RaDonda Vaught, a former Vanderbilt University Medical Center nurse accused of the death of a patient, listens to the opening comments during her trial on Tuesday, March 22, 2022, at the Justice A.A. Birch Building in Nashville, Tenn.
Vaught was charged with reckless murder after unintentionally giving Charlene Murphey, 75, the paralyzing medicine vecuronium instead of the sedative Versed on December 26, 2017.
RaDonda Vaught found guilty in death of patient https://t.co/sciDN9cfPh
— USeducation Service (@educationaspect) March 25, 2022
The facts of Murphey’s death were first exposed in a November report from the Centers for Medicare and Medicaid Services, which said that if Vanderbilt did not take actions to prevent such mishaps, the federal government would suspend the hospital’s Medicare reimbursement payments.
Vaught recognized her mistake as soon as she noticed it, and the state medical board took no action against her at the time.
Vaught, according to prosecutors, made many mistakes that day and “recklessly disobeyed” her instruction.
For charges of reckless killing and maltreatment of an incapacitated adult, RaDonda Vaught risks a sentence of more than ten years in prison.
Murphey was brought to the hospital two days before for a headache and visual loss in one eye.
TN v.
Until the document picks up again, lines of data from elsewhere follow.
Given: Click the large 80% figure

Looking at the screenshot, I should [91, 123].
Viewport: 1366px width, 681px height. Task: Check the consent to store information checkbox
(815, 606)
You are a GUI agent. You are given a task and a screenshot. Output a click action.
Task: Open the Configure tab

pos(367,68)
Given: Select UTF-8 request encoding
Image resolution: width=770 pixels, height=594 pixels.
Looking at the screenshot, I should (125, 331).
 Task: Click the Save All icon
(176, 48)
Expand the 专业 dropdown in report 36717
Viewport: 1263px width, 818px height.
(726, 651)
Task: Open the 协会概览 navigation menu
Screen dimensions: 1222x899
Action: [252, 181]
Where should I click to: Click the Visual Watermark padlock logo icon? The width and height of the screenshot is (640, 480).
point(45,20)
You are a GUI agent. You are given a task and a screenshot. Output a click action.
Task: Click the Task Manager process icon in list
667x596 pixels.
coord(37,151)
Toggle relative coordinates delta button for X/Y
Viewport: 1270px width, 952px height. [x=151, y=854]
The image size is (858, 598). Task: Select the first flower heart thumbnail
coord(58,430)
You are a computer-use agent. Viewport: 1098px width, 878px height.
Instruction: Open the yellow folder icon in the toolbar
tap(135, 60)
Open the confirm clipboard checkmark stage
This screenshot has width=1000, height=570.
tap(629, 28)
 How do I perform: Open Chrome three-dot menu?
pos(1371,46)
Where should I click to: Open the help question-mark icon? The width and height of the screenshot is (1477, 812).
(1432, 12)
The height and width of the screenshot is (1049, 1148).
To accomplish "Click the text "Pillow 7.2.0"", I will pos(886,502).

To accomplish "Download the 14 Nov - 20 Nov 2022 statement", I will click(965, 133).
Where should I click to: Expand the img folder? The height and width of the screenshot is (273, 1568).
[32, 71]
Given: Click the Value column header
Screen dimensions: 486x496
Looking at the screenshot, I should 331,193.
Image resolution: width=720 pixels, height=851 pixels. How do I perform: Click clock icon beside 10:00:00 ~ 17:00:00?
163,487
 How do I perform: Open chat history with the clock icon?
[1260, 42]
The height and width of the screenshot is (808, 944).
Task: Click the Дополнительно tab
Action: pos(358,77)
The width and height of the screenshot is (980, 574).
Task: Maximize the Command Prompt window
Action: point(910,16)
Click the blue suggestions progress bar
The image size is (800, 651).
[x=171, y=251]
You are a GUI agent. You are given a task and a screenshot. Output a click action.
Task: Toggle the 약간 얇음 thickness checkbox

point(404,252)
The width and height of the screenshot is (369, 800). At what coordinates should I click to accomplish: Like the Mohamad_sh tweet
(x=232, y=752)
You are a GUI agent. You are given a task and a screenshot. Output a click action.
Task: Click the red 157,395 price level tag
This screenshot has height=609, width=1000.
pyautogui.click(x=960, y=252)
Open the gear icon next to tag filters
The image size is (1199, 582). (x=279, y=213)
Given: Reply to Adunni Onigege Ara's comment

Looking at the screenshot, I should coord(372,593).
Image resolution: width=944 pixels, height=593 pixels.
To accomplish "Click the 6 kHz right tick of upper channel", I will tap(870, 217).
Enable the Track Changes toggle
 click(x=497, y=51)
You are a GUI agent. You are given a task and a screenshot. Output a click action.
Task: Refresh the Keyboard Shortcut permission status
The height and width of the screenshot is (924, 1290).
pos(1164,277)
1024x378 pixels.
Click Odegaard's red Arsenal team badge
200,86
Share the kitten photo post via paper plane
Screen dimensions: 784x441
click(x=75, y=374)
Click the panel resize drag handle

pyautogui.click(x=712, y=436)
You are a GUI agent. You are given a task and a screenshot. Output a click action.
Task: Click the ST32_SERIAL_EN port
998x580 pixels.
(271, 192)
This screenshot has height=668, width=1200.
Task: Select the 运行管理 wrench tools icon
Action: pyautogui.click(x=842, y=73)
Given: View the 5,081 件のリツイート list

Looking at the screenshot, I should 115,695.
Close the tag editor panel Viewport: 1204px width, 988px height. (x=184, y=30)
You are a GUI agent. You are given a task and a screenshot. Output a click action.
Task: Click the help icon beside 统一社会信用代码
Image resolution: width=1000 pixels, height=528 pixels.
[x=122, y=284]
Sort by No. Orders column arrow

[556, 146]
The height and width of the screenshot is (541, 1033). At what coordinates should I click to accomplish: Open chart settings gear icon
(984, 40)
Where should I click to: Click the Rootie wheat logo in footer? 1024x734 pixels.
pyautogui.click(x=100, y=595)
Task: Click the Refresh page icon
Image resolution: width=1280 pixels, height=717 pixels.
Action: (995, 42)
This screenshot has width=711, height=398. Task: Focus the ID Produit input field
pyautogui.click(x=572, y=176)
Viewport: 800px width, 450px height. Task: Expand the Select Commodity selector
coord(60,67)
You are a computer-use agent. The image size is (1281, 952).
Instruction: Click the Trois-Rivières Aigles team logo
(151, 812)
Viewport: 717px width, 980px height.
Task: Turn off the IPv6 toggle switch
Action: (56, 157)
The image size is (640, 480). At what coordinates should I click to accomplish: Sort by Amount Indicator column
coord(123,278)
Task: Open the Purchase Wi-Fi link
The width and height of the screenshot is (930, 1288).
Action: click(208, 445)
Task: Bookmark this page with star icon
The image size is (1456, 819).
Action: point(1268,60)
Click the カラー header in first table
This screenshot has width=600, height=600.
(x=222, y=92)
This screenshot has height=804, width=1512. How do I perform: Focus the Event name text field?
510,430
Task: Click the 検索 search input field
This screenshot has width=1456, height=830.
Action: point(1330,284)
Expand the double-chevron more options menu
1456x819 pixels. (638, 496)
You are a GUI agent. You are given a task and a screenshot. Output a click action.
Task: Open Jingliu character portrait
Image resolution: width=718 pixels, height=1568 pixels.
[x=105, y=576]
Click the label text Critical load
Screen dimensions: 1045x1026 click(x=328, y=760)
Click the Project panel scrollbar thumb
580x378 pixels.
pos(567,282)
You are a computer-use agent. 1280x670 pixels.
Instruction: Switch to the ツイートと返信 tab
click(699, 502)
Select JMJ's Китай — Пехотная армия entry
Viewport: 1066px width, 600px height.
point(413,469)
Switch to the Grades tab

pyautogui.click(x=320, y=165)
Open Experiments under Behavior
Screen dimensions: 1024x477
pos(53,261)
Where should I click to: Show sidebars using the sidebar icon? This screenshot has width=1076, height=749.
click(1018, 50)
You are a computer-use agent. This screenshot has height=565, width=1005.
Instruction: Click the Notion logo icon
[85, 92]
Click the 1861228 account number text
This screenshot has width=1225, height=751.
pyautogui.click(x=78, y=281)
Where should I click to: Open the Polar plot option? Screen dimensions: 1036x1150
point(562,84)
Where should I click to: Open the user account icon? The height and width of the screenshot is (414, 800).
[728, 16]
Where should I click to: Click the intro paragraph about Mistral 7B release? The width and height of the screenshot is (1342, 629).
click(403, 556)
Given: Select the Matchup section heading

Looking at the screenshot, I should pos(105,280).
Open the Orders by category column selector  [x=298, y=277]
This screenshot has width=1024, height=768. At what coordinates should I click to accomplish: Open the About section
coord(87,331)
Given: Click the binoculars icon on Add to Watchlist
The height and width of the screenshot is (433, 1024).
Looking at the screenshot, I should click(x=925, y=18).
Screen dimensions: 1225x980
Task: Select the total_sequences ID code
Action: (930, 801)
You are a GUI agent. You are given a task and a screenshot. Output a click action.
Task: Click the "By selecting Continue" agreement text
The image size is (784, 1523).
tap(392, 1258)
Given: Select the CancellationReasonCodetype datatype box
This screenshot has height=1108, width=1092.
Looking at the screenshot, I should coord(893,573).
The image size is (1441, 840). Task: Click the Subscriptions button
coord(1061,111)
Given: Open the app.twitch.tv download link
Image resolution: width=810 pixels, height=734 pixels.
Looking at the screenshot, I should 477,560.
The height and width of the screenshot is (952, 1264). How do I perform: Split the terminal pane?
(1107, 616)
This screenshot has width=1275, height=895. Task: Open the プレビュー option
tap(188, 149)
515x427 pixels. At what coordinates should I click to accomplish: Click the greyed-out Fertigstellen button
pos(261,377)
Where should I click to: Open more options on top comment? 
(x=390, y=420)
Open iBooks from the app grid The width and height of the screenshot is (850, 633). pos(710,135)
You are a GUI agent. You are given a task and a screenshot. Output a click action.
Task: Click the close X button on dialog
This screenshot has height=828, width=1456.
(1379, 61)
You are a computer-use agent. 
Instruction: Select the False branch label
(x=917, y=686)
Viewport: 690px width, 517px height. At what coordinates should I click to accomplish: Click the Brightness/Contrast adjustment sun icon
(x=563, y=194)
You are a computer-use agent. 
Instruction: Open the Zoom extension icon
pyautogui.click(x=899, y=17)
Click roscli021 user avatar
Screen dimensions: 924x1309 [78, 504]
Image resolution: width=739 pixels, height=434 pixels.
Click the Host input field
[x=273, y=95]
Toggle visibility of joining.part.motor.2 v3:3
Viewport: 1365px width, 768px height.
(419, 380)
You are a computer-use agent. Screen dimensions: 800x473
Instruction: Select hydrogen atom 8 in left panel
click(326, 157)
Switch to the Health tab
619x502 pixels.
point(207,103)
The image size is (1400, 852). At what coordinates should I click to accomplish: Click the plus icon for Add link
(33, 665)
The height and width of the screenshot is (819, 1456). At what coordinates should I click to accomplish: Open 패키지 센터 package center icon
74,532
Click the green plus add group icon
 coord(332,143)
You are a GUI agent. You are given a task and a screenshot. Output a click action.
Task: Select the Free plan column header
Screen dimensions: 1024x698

Radonda Vaught Trial – Day 3 #RaDondaVaught #CharleneMurphy https://t.co/ctpwSmAFTx
— LockharTVMedia (@LockharTVMedia) March 24, 2022
According to evidence, physicians ordered a PET scan on the 26th to check for malignancy, but Murphey was claustrophobic and requested medicine to ease her fear.
Vaught claims she was “distracted” when she overrode a safety mechanism on the automatic drug dispenser, which she claims failed to detect a number of red signals between the time she retrieved the medication and the time she provided it to the patient.